A multistep procedure, employing akaganeite FeO(OH,Cl) as a precursor, was developed for the preparation of rod-like maghemite particles for medical applications. At first, akaganeite rods with length of several hundred nm and width of ~ 85 nm were prepared under hydrothermal conditions and were subsequently coated with mesoporous silica.
Such coating enabled to maintain the shape of rods during the following steps that involved structural transformation of akaganeite to maghemite, i. e. γ-Fe2O3. Then the original protective coating was removed by alkaline leaching, bare maghemite rods were isolated, and their structure and ferrimagnetic order were characterized by X-ray diffraction, TEM inspection, Mössbauer spectroscopy and SQUID magnetometry.
The magnetization of the bare maghemite rods, that were formed by elongated clusters of ~10-20 nm crystallites, made 47.0 and 41.7 Am2/kg in magnetic field of 3 T at 5 K and 300 K, respectively. The hysteresis loops of both the bare and coated products at 300 K and ZFC/FC studies showed that the maghemite particles were largely blocked at room temperature in spite of the small size of crystallites.
Finally, the particles were equipped with standard silica coating for biological studies. An evaluation of cytotoxicity of this silica-coated product was performed on two cell lines, namely A549 and MCF-7.
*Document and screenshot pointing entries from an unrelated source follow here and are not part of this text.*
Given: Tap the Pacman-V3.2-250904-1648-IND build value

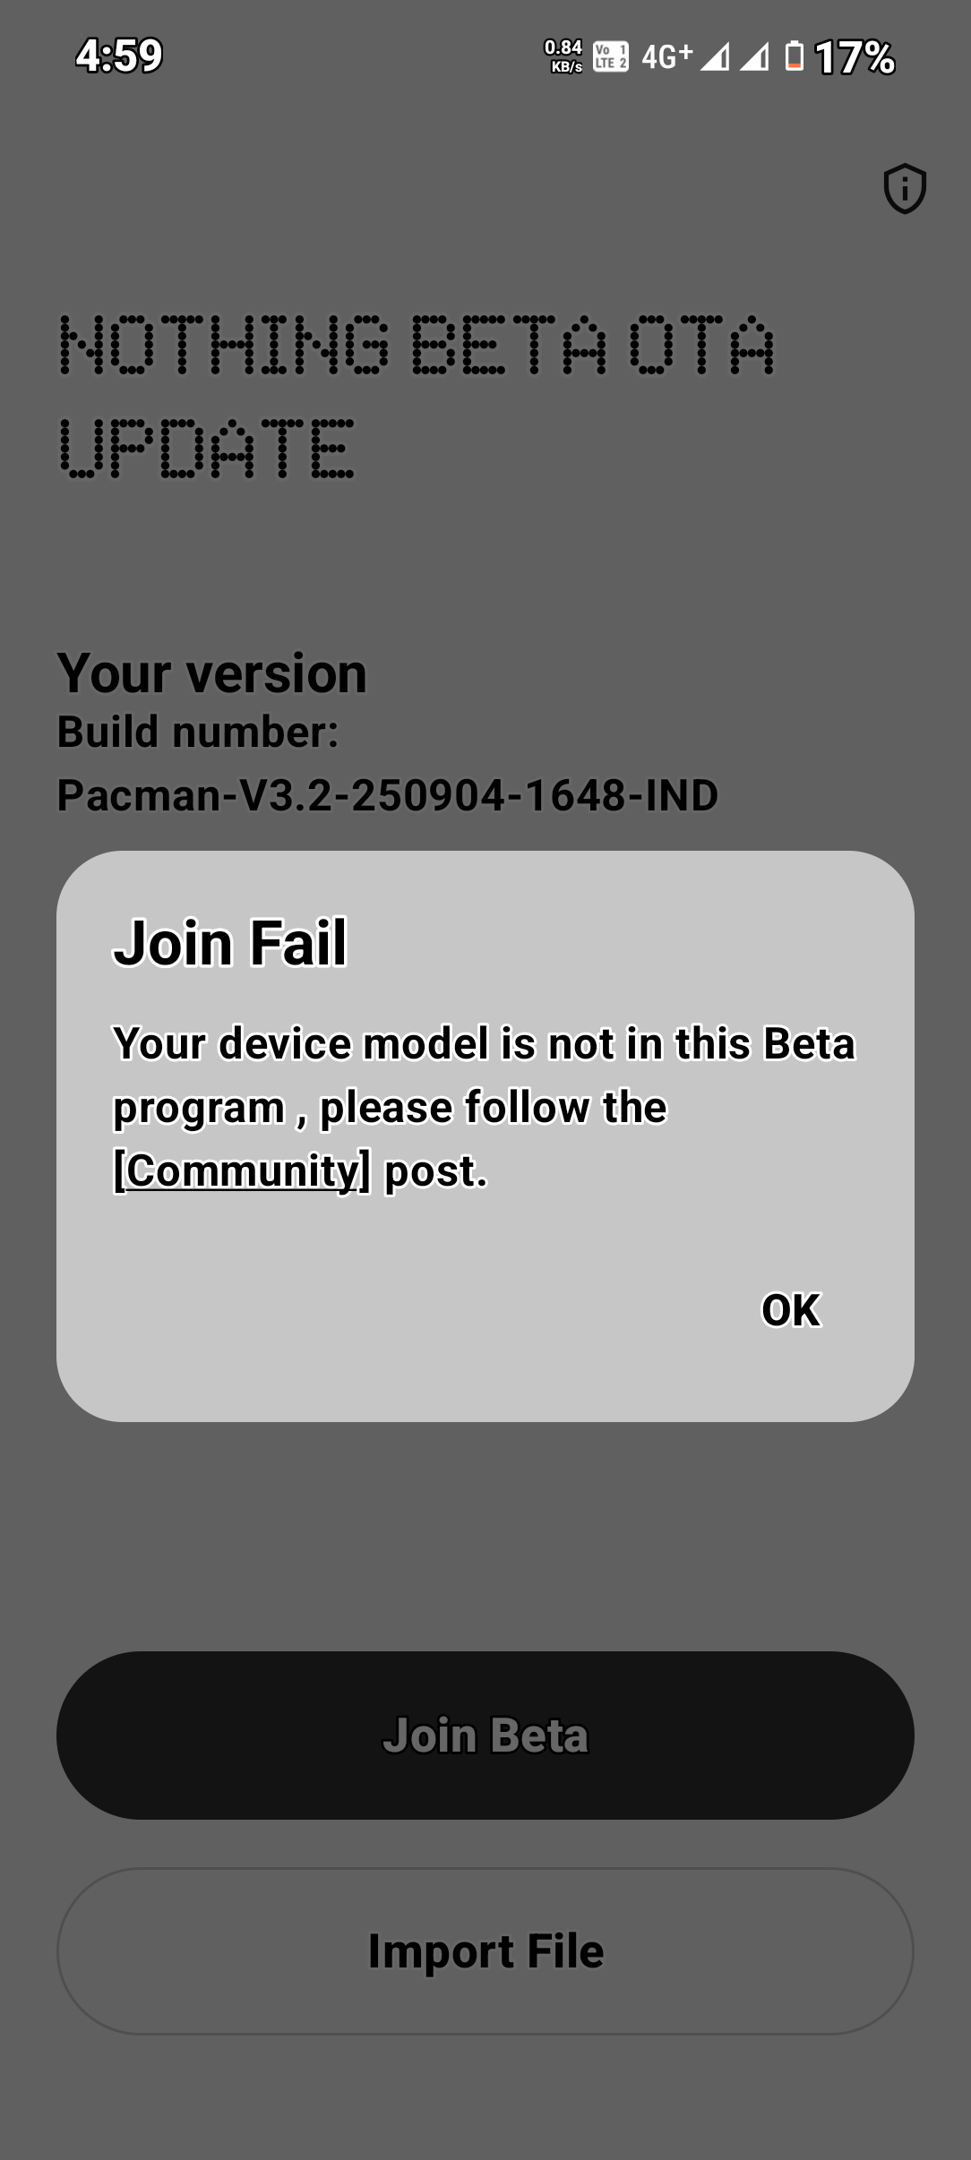Looking at the screenshot, I should tap(387, 795).
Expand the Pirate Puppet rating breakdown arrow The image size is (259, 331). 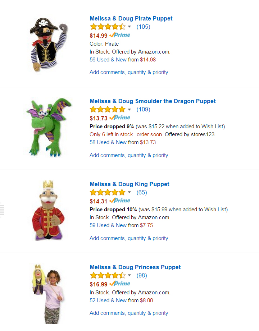coord(130,27)
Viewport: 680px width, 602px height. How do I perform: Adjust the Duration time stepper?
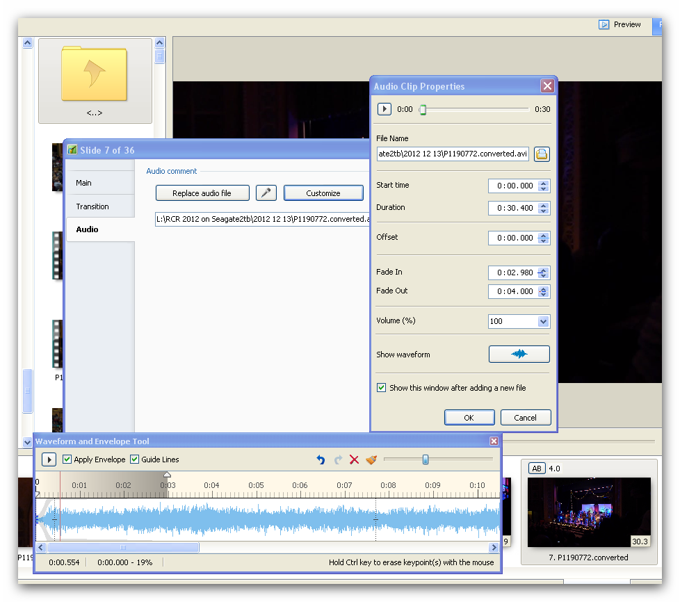(544, 208)
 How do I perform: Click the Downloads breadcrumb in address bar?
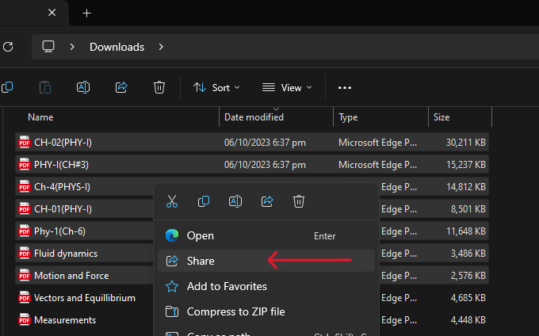[117, 47]
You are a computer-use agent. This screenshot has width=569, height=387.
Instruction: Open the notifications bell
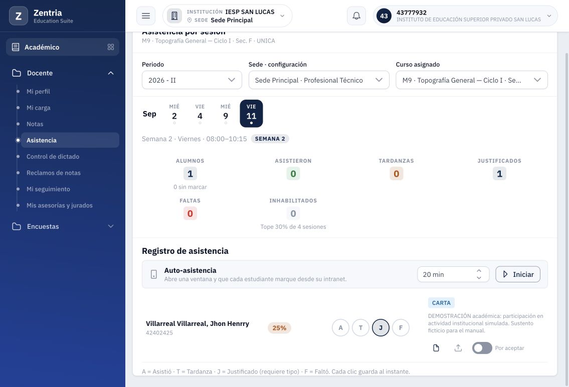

The viability of cells incubated with particles at the concentration of 0.10, 0.21 and 0.42 mmol(Fe)/L was determined after 24 h and 48 h of incubation, and the values normalized to the viability of negative control were generally higher than 95%. Moreover, the real-time monitoring of cell adhesion, proliferation, and cytotoxicity by an xCELLigence system during 72 h of the incubation with particles revealed only some decrease of the cell index for the MCF-7 cells at the high concentration.